--- Activity ---
Look below for the line that has "Enable the 時間を指定して実行". Set down the lines from there through the line that has "The height and width of the screenshot is (749, 1096).", exactly as written.

--- Records for processing ---
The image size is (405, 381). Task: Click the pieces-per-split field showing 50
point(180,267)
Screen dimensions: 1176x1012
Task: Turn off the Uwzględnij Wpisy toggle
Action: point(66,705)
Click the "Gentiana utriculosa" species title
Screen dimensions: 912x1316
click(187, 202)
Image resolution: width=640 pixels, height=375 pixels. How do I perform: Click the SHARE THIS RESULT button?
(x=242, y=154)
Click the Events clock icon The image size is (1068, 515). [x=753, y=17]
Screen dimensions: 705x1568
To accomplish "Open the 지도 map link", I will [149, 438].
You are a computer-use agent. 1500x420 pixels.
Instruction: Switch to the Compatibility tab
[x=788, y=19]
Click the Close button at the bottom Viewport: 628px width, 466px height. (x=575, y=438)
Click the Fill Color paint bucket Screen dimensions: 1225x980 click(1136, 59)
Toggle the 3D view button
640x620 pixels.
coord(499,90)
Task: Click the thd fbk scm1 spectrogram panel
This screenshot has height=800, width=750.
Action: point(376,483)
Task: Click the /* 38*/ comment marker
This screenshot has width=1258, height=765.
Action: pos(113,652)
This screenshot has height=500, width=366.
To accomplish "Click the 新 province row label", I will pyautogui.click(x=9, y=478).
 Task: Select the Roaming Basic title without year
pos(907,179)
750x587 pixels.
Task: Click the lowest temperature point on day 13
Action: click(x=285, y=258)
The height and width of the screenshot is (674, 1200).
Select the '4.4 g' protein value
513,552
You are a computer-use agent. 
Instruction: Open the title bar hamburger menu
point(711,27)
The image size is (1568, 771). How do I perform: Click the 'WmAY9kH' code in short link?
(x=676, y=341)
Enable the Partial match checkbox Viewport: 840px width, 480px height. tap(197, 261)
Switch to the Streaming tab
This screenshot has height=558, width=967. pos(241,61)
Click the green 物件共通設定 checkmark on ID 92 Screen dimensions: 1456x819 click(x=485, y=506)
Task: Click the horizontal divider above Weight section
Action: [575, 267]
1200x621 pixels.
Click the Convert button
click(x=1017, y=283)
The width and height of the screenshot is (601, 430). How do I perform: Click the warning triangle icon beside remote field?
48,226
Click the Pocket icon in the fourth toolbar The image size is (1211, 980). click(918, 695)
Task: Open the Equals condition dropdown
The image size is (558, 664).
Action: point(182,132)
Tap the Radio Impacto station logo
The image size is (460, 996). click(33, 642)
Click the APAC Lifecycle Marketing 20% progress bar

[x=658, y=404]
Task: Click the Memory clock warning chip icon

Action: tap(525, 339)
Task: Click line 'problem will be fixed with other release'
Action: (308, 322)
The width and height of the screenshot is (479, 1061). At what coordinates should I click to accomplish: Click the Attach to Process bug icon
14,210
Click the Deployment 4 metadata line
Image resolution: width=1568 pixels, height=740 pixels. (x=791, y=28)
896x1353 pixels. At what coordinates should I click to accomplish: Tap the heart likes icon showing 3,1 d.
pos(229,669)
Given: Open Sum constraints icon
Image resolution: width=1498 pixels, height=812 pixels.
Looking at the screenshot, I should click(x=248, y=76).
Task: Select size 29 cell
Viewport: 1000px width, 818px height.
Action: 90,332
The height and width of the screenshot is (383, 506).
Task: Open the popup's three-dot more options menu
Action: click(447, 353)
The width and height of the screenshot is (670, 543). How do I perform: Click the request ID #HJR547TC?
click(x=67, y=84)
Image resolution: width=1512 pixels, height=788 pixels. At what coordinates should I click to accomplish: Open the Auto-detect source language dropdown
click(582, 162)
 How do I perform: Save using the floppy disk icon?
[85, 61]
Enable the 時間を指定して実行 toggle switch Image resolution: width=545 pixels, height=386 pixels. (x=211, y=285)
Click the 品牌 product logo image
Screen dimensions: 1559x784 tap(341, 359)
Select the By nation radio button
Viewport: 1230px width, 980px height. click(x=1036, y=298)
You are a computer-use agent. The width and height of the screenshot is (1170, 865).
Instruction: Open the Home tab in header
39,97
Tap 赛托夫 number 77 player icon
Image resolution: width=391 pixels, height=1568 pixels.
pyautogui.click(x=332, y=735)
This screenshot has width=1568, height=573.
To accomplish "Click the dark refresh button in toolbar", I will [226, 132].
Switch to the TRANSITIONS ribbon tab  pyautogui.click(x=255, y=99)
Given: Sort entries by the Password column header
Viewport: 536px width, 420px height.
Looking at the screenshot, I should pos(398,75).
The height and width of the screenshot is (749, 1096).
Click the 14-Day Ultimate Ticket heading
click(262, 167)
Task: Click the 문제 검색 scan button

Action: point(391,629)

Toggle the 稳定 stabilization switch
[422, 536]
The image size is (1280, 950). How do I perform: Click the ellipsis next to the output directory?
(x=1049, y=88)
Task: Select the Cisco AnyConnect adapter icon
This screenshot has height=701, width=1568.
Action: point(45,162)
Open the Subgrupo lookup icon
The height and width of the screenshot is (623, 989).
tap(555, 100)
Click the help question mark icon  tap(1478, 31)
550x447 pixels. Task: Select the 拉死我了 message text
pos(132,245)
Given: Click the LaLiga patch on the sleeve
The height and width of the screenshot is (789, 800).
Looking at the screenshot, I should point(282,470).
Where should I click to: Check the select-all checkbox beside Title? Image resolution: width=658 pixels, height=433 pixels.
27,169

--- Solution for this task ---
Enable the 時間を指定して実行 toggle switch Image resolution: width=545 pixels, height=386 pixels. (x=211, y=285)
Click the 品牌 product logo image
Screen dimensions: 1559x784 tap(341, 359)
Select the By nation radio button
Viewport: 1230px width, 980px height. click(x=1036, y=298)
You are a computer-use agent. The width and height of the screenshot is (1170, 865).
Instruction: Open the Home tab in header
39,97
Tap 赛托夫 number 77 player icon
Image resolution: width=391 pixels, height=1568 pixels.
pyautogui.click(x=332, y=735)
This screenshot has width=1568, height=573.
To accomplish "Click the dark refresh button in toolbar", I will [226, 132].
Switch to the TRANSITIONS ribbon tab  pyautogui.click(x=255, y=99)
Given: Sort entries by the Password column header
Viewport: 536px width, 420px height.
Looking at the screenshot, I should pos(398,75).
The height and width of the screenshot is (749, 1096).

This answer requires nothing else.